Columbus Circle, 1901 (notice the canopy of trees going up both sides of Broadway)
Ever since Columbus Circle was redesigned in conjunction with the Time Warner Center, the area around the traffic island has transformed into a commercial destination. But like much of the city, the area had humble origins: it was once farmland owned by John Somerindyck, which only became accessible to the general public after the 9th Avenue train was built. Even then, though, the virgin lands weren’t ideal for a residential neighborhood. Instead of housing, rows upon rows of warehouses were erected around the 59th Street area.
Things took a turn when, in the 19th century, William Eno designed Columbus Circle as part of Frederick Olmstead’s plans for Central Park with the monument at the center completed separately, in 1842–400 years after Columbus’ first landing in the Americas. The monument, a 13-feet tall statue of of the Italian explorer created by sculptor Gaetano Russo, was featured in Tatzu Nishi’s Discovering Columbus last year, an art installation turned the statue into the centerpiece of an intimate living room.
Though the circle was completed in 1905, it’s been redesigned numerous times since its completion. While we’ve all seen modern-day Columbus Circle, we thought we’d share some photos that document the area’s evolution since its completion in the early 1900s.
View of the Pabst Grand Circle Hotel and the Majestic Theatre at Columbus Circle in 1903. The sign above advertises Majestic Theatre’s production of “Babes in Toyland.” Image via Museum of the City of NY blog.
Columbus Circle, 1905. Image via fineprintnyc.
Panorama of Columbus Circle, 1907.
Columbus Circle, 1912. Trolleys used to run on tracks that were built during the late 1800s.
Columbus Circle, 1910s-1920s. Notice the increase of billboard ads and buildings.
Columbus Circle, 1921. At this point, cars became a bigger presence around the traffic island. The Art Deco Circle Building, featured in the center of the photo, was later demolished to make way for Columbus Circle. 59th Street was eliminated.
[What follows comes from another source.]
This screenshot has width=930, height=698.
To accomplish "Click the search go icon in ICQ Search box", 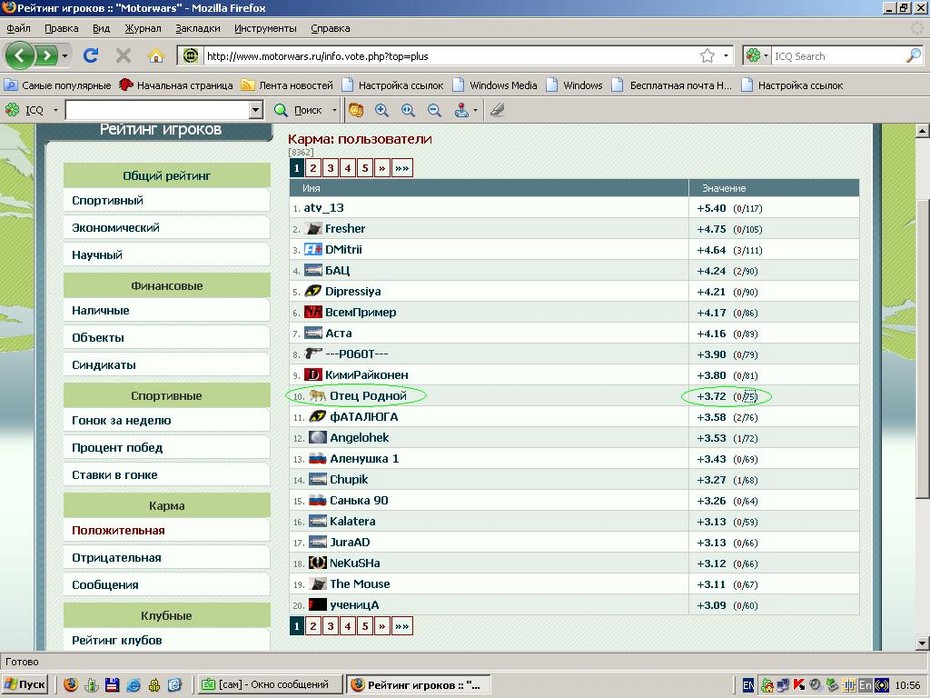I will pyautogui.click(x=913, y=56).
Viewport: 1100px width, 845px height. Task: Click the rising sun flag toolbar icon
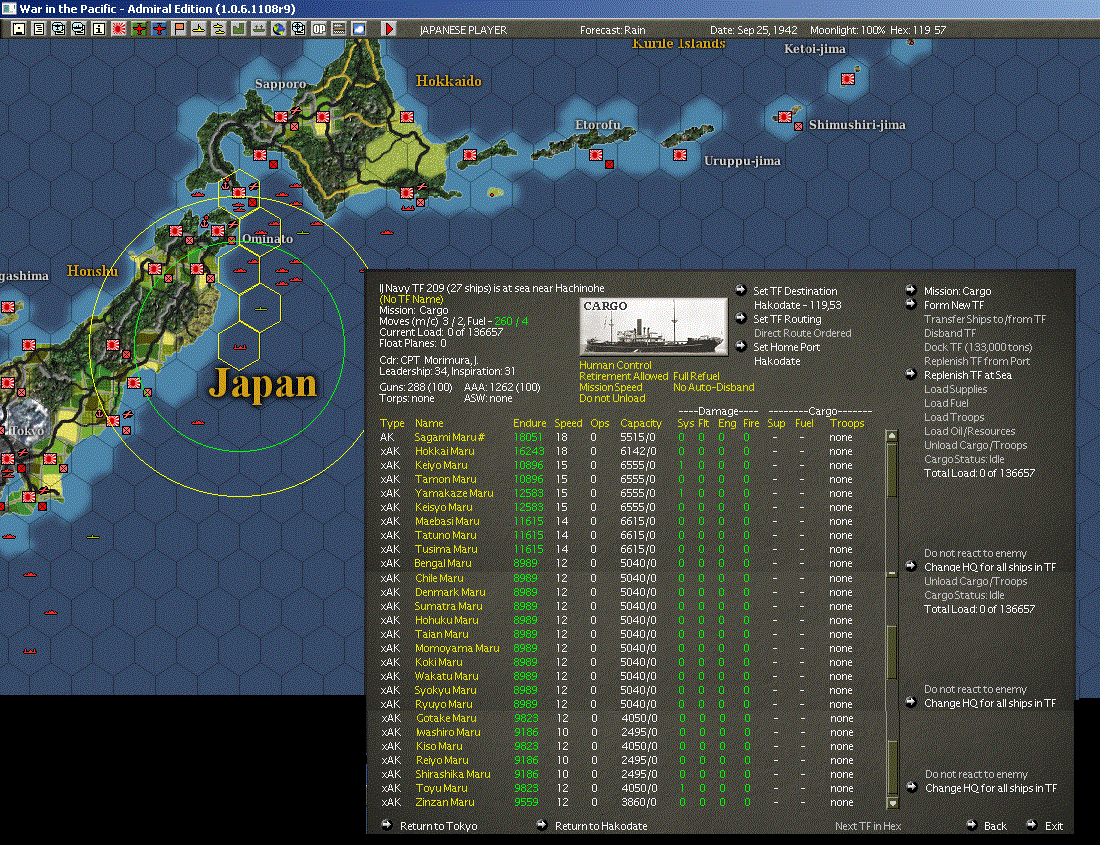119,29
Roof signs like “Manufacturer’s Trust” were blocked from installation in the 1960s except in Times Square. Image via nyneon.
Aerial view of Columbus Circle, 1933.
Italian-Americans showing their support for the Allies on Columbus Day at Columbus Circle, 1943. Note the Hotel Empire neon sign which still exists today.
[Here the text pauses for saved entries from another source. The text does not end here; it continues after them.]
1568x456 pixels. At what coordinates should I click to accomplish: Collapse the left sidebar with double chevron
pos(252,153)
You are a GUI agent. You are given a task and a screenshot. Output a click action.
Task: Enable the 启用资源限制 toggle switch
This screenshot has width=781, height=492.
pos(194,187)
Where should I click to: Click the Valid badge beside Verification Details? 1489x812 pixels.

Columbus Circle during a heat wave in 1944. The famous Coca Cola sign forecasted the next day’s weather, but it was changed to a reading of the current temperature during WWII, when any kind of prediction could have benefited the enemy. The sign was removed in 1965. Image via wirednewyork.com.
Movie still of Judy Holliday’s 1954 film, “It Should Happen to You!“
A view of Robert Moses’ New York Coliseum in 1956. It was demolished in 2000 to make way for the Time Warner Center. Image via wirednewyork.com. The area become graffiti-ridden and extremely run down by the 1990s, some which can be seen in this photograph.
Columbus Circle, 1990s. For a time, Columbus Circle’s traffic pattern was non-circular, but it was later returned to a circular flow after the city commissioned a redesign of the traffic island.
Tatzu Nishi’s Discovering Columbus exhibit in 2012
View of Columbus Circle today from the Robert restaurant at the MAD Museum, with an aerial view of the redesigned public plaza
The Charles Fazzino The Ride goes past Columbus Circle, featuring ballet dancers amidst residents and visitors taking time in Columbus Circle
See Central Park over the years and read more from our Vintage Photography column.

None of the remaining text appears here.